A trip to the climbing gym is the ultimate experiential date, so it’s no wonder that so many couples in the FA community either met here or spent a lot of time here early on in their relationships. Valentine’s Day is this week, so we were curious: how does one find a date at the gym? What’s the best way to meet people with a shared interest in the sport? We asked a pair of couples who either met at First Ascent or went on some of their first dates here for their advice, and we’re passing it along to you. Read on!
Mahreen Mirza and Bradford Dessy met at First Ascent Avondale a couple of years ago when Brad walked right up to Mahreen to say hello. “I was there with one of my friends who’d spotted Brad looking at me, so I kind of expected it,” Mahreen said. Now they climb two or three times a week together. “I’m a bit more into bouldering now, which is great since there’s so much bouldering at the gyms,” Mahreen said.
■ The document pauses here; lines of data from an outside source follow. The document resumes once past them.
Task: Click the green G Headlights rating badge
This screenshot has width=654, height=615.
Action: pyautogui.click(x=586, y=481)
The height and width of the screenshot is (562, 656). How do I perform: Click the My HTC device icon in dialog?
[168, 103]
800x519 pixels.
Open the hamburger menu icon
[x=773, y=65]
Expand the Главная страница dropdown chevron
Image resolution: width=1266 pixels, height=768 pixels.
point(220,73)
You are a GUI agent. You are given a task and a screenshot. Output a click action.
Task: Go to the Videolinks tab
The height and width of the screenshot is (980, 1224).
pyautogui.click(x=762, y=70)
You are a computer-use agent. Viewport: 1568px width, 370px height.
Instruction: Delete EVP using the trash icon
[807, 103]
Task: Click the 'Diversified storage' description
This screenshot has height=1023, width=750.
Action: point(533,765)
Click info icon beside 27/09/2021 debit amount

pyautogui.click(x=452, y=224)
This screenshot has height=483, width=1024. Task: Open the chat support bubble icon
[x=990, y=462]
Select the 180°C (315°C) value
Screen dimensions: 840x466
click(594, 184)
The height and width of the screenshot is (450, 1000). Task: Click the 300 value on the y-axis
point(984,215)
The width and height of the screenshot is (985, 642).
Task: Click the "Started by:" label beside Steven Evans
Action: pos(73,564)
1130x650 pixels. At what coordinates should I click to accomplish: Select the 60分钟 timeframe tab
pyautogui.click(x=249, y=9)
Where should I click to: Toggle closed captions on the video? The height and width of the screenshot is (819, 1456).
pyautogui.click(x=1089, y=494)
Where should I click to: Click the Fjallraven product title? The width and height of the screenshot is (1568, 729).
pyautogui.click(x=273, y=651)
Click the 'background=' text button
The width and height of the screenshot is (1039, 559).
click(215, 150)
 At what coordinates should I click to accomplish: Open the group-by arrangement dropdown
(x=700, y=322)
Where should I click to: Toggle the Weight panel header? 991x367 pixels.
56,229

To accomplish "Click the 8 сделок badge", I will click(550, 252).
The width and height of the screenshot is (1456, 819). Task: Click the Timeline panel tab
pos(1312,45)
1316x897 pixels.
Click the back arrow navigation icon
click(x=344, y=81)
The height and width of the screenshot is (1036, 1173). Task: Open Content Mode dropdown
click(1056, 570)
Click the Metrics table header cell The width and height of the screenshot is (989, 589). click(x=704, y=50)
Katie Ott and Kevin Chan met a little over two and a half years ago while working at the same construction company (they still work together), but a bouldering session at Uptown was one of their first dates. Neither had climbed before, but since they liked experiential dates, a Groupon led them to First Ascent Uptown, which they signed up for on a lark. More than two years later, they’re still climbers: “I’m still surprised how much we still like it, more than we thought we would going into it,” Katie said. “It became super addicting.” Kevin was a bit stronger than Katie on some of their first boulder problems; that, of course, set off Katie’s competitive edge to get better. “I was like, ‘No! we’re coming back!’”
Check out their advice below:
1. Ask for a belay
Climbers are famously friendly. When Brad said hello to Mahreen, he asked her to belay him – not the other way around.
If you ask a stranger if they’d like a catch on a route they’re scoping out, they may not trust you, since they’d have to put their safety into a stranger’s hands. It’s way more natural – and feels safer for the person you’re asking – to ask someone you want to climb with if they could belay you on toprope. “I actually met Mahreen by just going up to her and just saying ‘hey, my friends are climbing, would you mind giving me a catch?’” Brad said. “I put my life on the line! And she said yes. That evidently worked at least once.”
“It was really sweet,” Mahreen said. “My advice would be just to go up to someone.”
2. Post your name on the whiteboard
What’s another great way to meet a climbing partner, besides asking for a belay if you need one?
Brad’s answer: “Put your name on the whiteboard!”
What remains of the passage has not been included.